## [Supplied material]
□ □ □ □ □

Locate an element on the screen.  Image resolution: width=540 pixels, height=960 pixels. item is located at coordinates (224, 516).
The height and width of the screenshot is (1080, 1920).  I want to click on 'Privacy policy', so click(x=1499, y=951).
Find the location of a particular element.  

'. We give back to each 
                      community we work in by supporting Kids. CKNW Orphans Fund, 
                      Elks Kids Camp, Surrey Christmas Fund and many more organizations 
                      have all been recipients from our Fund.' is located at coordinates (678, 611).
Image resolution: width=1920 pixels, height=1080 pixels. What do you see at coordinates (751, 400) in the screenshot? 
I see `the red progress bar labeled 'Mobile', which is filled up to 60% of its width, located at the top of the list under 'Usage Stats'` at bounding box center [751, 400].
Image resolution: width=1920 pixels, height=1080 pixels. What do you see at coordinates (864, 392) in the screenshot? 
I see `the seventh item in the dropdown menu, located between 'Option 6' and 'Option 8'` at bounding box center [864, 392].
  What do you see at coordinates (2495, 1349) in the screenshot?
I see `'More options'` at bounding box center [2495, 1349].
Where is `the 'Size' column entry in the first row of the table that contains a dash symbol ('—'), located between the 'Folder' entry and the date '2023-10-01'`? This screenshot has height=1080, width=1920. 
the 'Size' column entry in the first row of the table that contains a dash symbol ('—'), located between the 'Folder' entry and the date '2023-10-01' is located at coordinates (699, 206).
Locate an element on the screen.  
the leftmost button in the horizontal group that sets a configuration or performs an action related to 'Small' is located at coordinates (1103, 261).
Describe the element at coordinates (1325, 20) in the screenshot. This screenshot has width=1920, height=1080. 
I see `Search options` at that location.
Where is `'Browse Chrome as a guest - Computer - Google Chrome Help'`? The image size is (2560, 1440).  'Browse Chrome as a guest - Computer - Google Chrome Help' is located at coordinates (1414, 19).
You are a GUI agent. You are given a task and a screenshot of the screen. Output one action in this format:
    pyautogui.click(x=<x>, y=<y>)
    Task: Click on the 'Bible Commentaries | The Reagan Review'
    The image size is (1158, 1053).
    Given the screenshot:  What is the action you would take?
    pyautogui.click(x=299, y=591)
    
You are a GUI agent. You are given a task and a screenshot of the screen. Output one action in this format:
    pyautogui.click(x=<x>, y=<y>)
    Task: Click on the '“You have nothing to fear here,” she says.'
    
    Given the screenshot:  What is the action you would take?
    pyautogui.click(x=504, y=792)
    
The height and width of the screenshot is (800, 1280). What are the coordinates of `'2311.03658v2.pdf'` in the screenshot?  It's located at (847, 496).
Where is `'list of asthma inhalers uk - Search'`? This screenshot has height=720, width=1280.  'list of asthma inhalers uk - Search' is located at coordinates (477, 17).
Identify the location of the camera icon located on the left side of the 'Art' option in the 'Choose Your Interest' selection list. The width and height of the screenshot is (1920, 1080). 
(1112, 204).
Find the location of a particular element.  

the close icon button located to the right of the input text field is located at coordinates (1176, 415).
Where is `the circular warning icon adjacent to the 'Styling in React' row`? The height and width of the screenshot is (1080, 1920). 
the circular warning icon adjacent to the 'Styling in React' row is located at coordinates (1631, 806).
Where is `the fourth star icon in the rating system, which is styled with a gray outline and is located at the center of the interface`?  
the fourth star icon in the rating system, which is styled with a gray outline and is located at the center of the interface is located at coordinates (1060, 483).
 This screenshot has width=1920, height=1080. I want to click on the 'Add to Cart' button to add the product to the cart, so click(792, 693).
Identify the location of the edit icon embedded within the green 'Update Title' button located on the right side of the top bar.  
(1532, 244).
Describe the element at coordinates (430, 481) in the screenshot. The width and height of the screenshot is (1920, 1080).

□ □ □ □ □

## [Given exercise]
Please copy the lines from the one containing "coordinates (477, 17)." through the one containing "(1112, 204).", unchanged and including both ends.

## [Written reply]
Where is `'list of asthma inhalers uk - Search'`? This screenshot has height=720, width=1280.  'list of asthma inhalers uk - Search' is located at coordinates (477, 17).
Identify the location of the camera icon located on the left side of the 'Art' option in the 'Choose Your Interest' selection list. The width and height of the screenshot is (1920, 1080). 
(1112, 204).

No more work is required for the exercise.